For database volumes specifically, a filesystem-level backup of the data directory while the database is running can produce an inconsistent snapshot unless the storage layer guarantees crash-consistent point-in-time copies. Application-aware backups (pg_dump, mysqldump, or the database's native backup tooling) are generally more reliable than raw filesystem copies for databases, and are often layered on top of, rather than replacing, the volume-level backup.

docker exec my-postgres pg_dump -U postgres mydb > mydb-$(date +%Y%m%d).sql

Backing up bind mounts

Bind-mounted directories are ordinary host paths and can be captured with standard host backup tooling without any Docker-specific handling, since Docker is not managing their storage location:

tar czf /backups/app-config-$(date +%Y%m%d).tar.gz /srv/app/config

rsync -a /srv/app/data/ backup-host:/backups/app-data/

Backing up the Compose or stack definition

The deployment manifest itself should be version-controlled rather than only backed up as a file on disk, since version control provides both backup and a history of how the running configuration evolved over time:

git add docker-compose.yml .env.example
git commit -m "Update production compose definition"

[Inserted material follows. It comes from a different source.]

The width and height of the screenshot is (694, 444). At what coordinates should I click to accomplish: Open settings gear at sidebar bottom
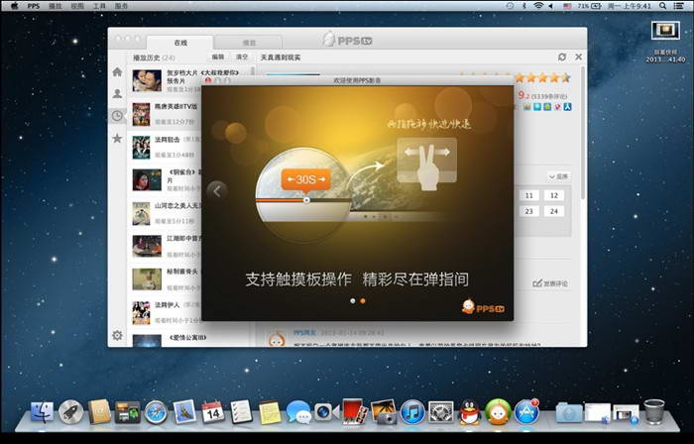tap(118, 335)
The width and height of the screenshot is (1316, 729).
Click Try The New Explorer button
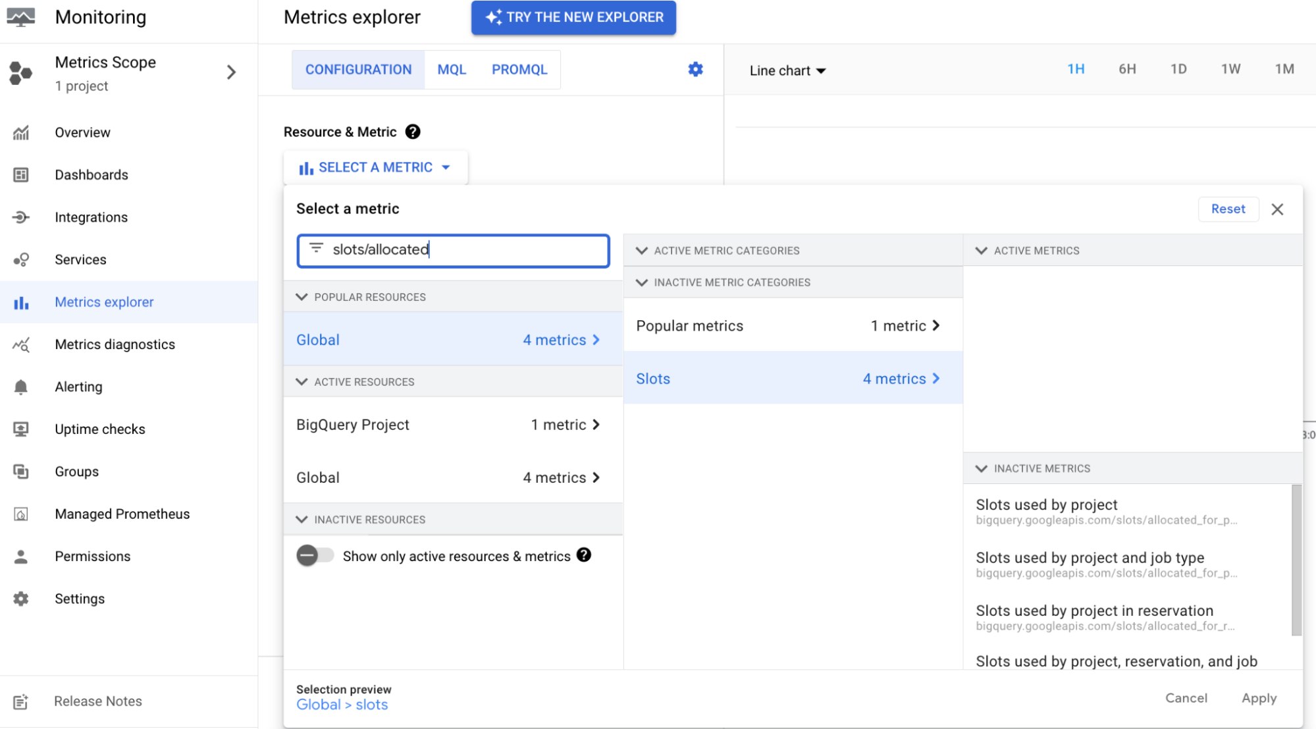pyautogui.click(x=573, y=17)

Actual secret values should not be committed to version control; they belong in a secrets manager or an encrypted backup separate from the manifest that references them.

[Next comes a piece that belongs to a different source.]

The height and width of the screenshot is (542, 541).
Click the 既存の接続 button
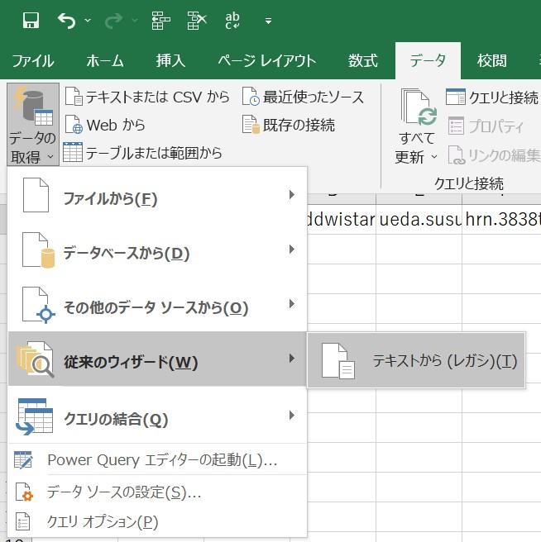288,126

Automating the backup schedule

A scheduled job, typically driven by cron or a systemd timer on the host, should run the backup commands on a defined interval and ship the resulting archives off the host entirely, since a backup stored only on the same disk as the data it protects does not protect against host-level failure:

0 2 * * * /usr/local/sbin/backup-docker-volumes.sh >> /var/log/docker-backup.log 2>&1

aws s3 cp /backups/pgdata-20240101.tar.gz s3://my-backup-bucket/docker/

Verifying restorability

A backup that has never been restored in practice is unverified, and the failure mode for an unverified backup is typically discovered at the worst possible time. A periodic restore drill, ideally automated, should provision a fresh volume from the latest backup archive and confirm the application starts correctly against it:

docker volume create pgdata-restore-test
docker run --rm -v pgdata-restore-test:/data -v "$(pwd)":/backup alpine \
  tar xzf /backup/pgdata-latest.tar.gz -C /data
docker run --rm -v pgdata-restore-test:/var/lib/postgresql/data postgres:16 \
  pg_isready

Common mistakes

• Backing up the container's writable layer instead of its volumes, capturing transient state while missing the actual persistent data, or capturing nothing useful at all if the application correctly stores state only in a volume.
• Taking raw filesystem snapshots of a live database's data directory without using the database's own consistent-backup mechanism, producing archives that may fail to restore cleanly.
• Storing backup archives on the same host and disk as the original data, so a single disk failure destroys both the data and its backup simultaneously.
• Never test-restoring a backup, leaving the actual recoverability of the strategy unverified until a real incident forces the first attempt.
• Omitting the Compose file, environment configuration, or secrets from the backup plan, leaving an operator with data but no record of how to reconstruct the services that used it.

A sound host backup strategy for Docker production treats named volumes and bind-mounted state as the assets requiring protection, uses container-based or application-native tooling to produce consistent backups, ships those backups off the host on a schedule, and periodically proves restorability rather than assuming it.